Tra queste un posto d’onore spetta sicuramente alle auto autonome, annunciate a
più riprese da colossi come Google e Tesla e sempre a un passo dalla consegna,
ma anche il mitico Web3, la rete di contenuti e servizi totalmente decentrata e
abilitata dalla blockchain che secondo alcuni guru della rete avrebbe dovuto
restituire ai comuni mortali il controllo del Web (e dei propri dati personali),
sottratto alla plebe da tecno-oligarchi come Zuckerberg. Proprio al padrone di
Facebook viene fatto risalire anche il più incredibile azzardo di marketing del
decennio, quello del cosiddetto “Metaverso”, un termine ombrello pescato dal
museo cyberpunk che, mettendo disinvoltamente assieme giochi come Fortnite e
altri shooter immersivi come Overwatch o Apex Legend con una nuova generazione
di dispositivi VR come Oculus, ha ipotizzato che, grazie anche alla spinta
claustrofobica dei lockdown, la gente in futuro avrebbe preferito partecipare a
un meeting o fare la spesa in Realtà Virtuale anziché nel più familiare contesto
ibrido di “online + offline”. Un flop annunciato in cui Signorelli ravvisa
lucidamente anche un significativo distacco – e un madornale errore strategico
di Facebook – dalla tendenza dominante che, sovrapponendo e intrecciando sempre
più intimamente l’esperienza digitale con la realtà fisica, si è affermata con
successo negli ultimi tre decenni grazie alla rete mobile, a Google Map, agli
smartphone, e poi agli smartwatch: una linea evolutiva precisa, che nel prossimo
futuro potrebbe semmai convergere con esperimenti finora scarsamente gettonati,
ma non inverosimili, come la realtà aumentata.

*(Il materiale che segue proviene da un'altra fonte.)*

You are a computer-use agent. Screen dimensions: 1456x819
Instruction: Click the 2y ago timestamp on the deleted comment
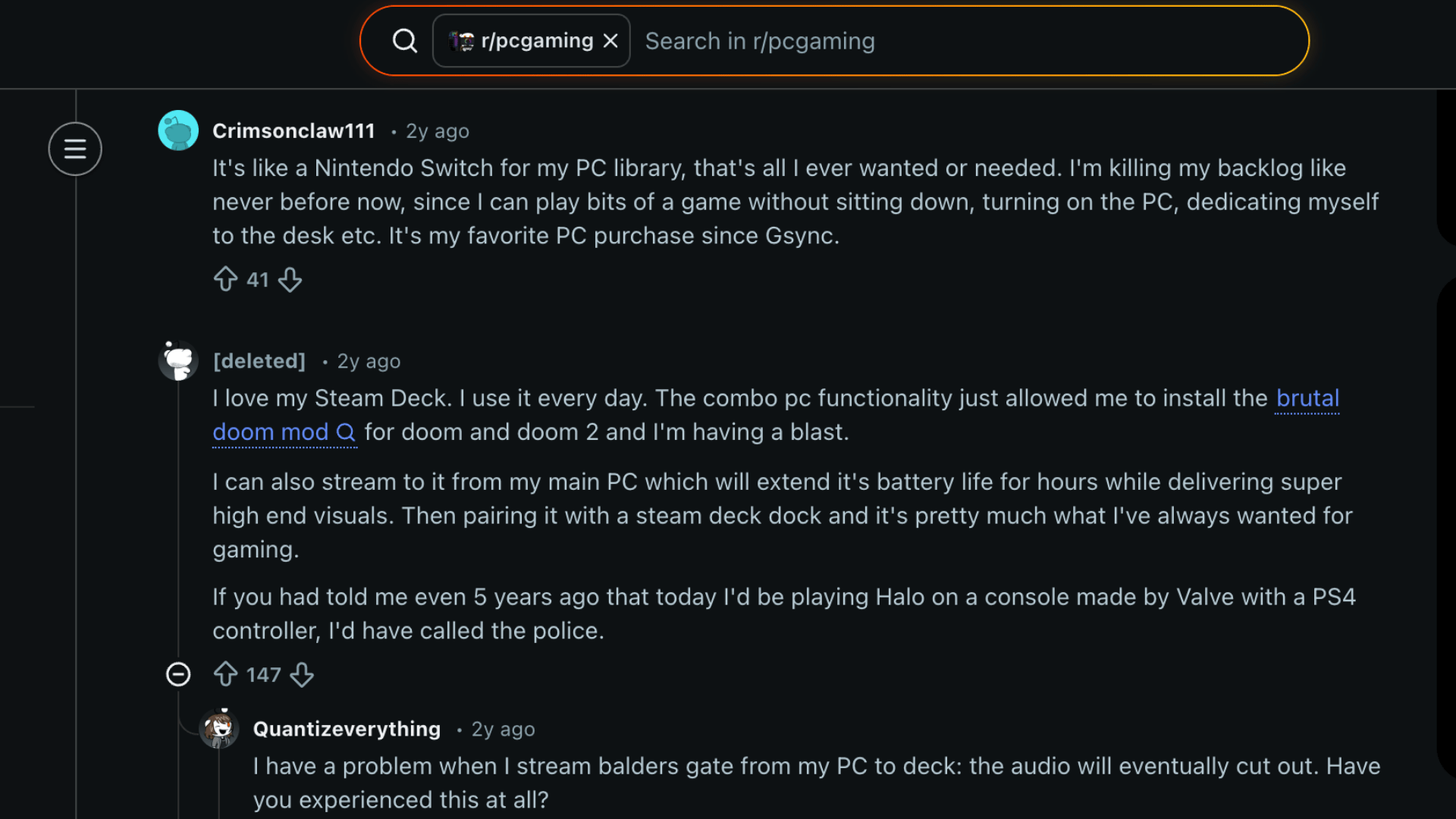tap(369, 361)
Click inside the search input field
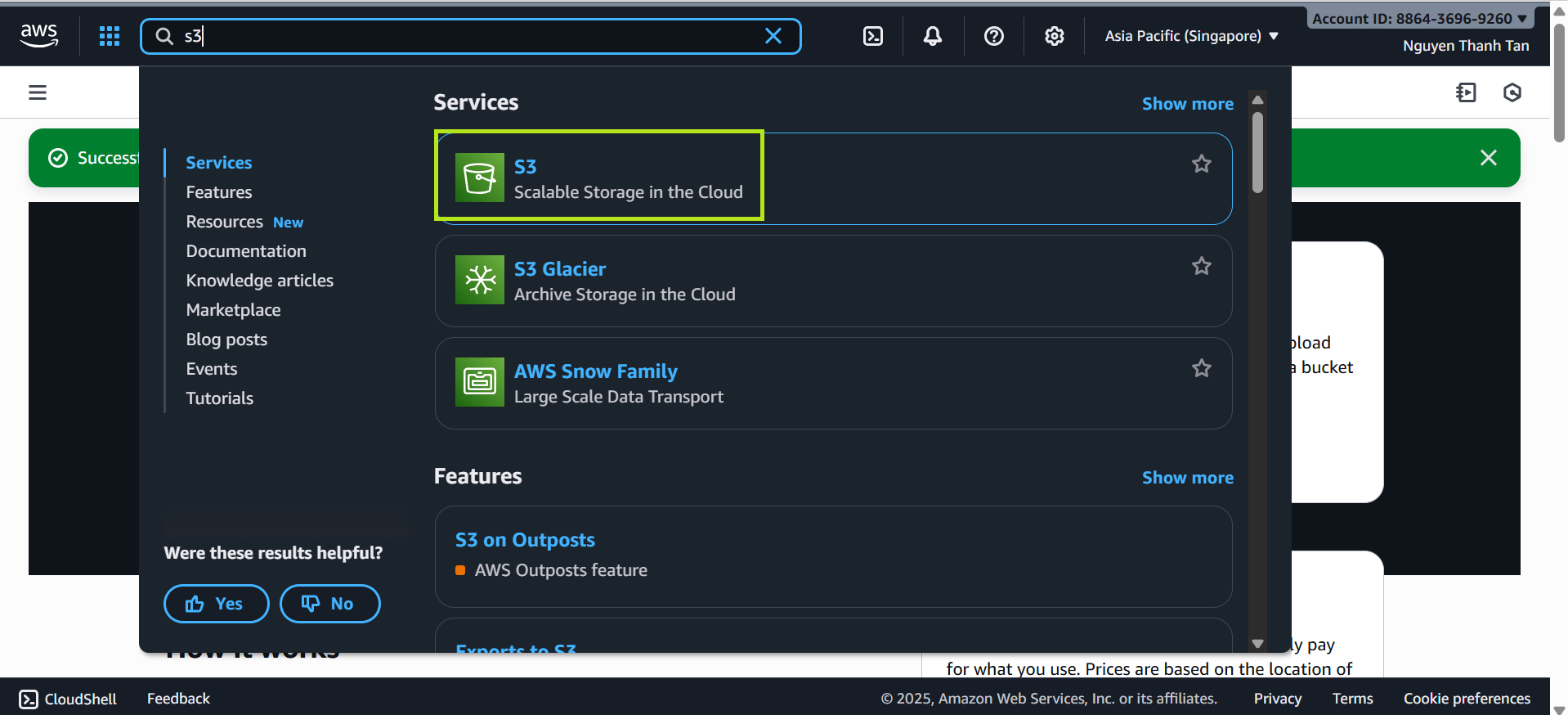 point(466,36)
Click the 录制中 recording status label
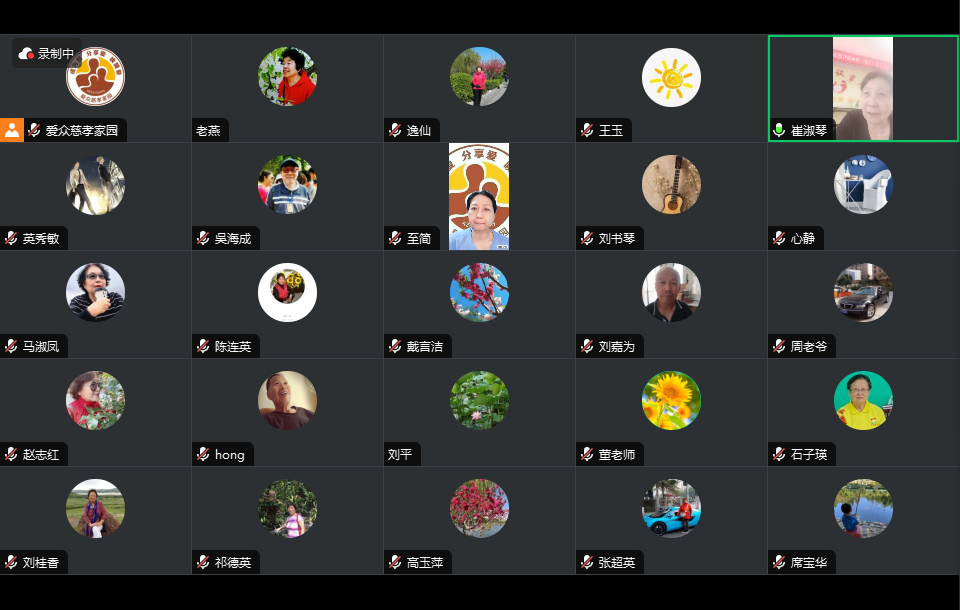Screen dimensions: 960x610 pyautogui.click(x=56, y=54)
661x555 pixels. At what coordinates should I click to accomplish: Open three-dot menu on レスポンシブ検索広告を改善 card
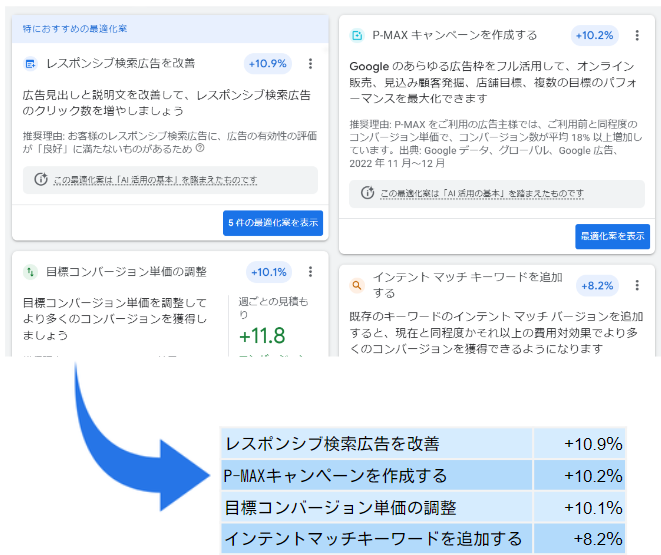pyautogui.click(x=310, y=64)
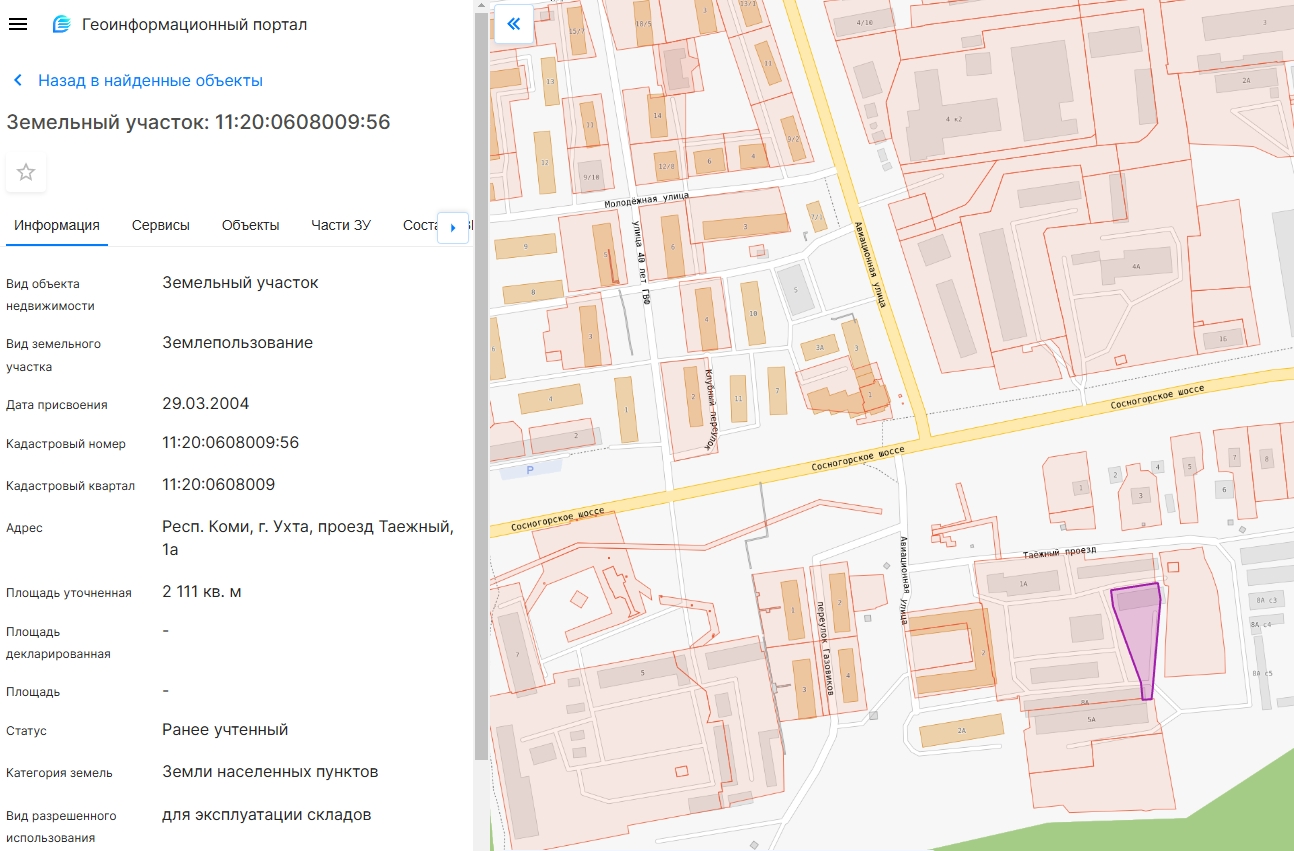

Un discorso a parte riguarda naturalmente l’intelligenza artificiale generativa
e l’exploit dei modelli linguistici che utilizzano reti neurali avanzate,
entrati nella nostra routine quotidiana attraverso piattaforme chatbot come
Gemini o Chat GPT. Il saggio analizza in particolare il desiderio inconscio di
trasformare in senso antropomorfo anche il rapporto strumentale con comuni
oggetti quotidiani – la nostra auto, ecc. – che nella vicenda pratica della
cibernetica ha quasi sempre portato il campione umano a instaurare relazioni di
apparente “intimità” anche con bot assai più primitivi della generazione
attuale. Un impulso che bilancia, per altri versi, la robotizzazione delle
nostre posture e dei nostri gesti quotidiani nei contesti professionali e
lavorativi del neocapitalismo.
Per Signorelli, d’altro canto, si rivelano narrazioni entrambe smaccatamente
interessate sia la trama di un marketing stucchevole e ottimista alla Marc
Andersen, per lo più associato all’avvento delle IA dai media mainstream, sia,
all’estremo opposto, il pessimismo apocalittico di un filosofo come Nick Bostrom
e di altri pensatori alla moda che tendono a denunciarle, per contro, come una
“minaccia esistenziale” alla Terminator per la nostra specie. Come dimostrerebbe
anche la parabola dello stesso Elon Musk – passato in pochi anni dai sermoni
sulle AI cattive al lancio di Grok, il chatbot sboccato e senza filtri di X –
gli opposti corni del discorso tendono oggi a convergere nel concreto interesse
di una superclasse privilegiata che, grazie a una concentrazione finanziaria
senza precedenti, ammiccare sempre più apertamente a un modello di società tecno
feudale. Un ceto di intoccabili che dietro al paravento di una confusa
escatologia, fluttuante nella galassia del transumanesimo o basata
sull’altruismo Long Term, si è ormai autonominata la sola in grado di decidere
l’innovazione tecnologica anche per conto del futuro genere (post) umano.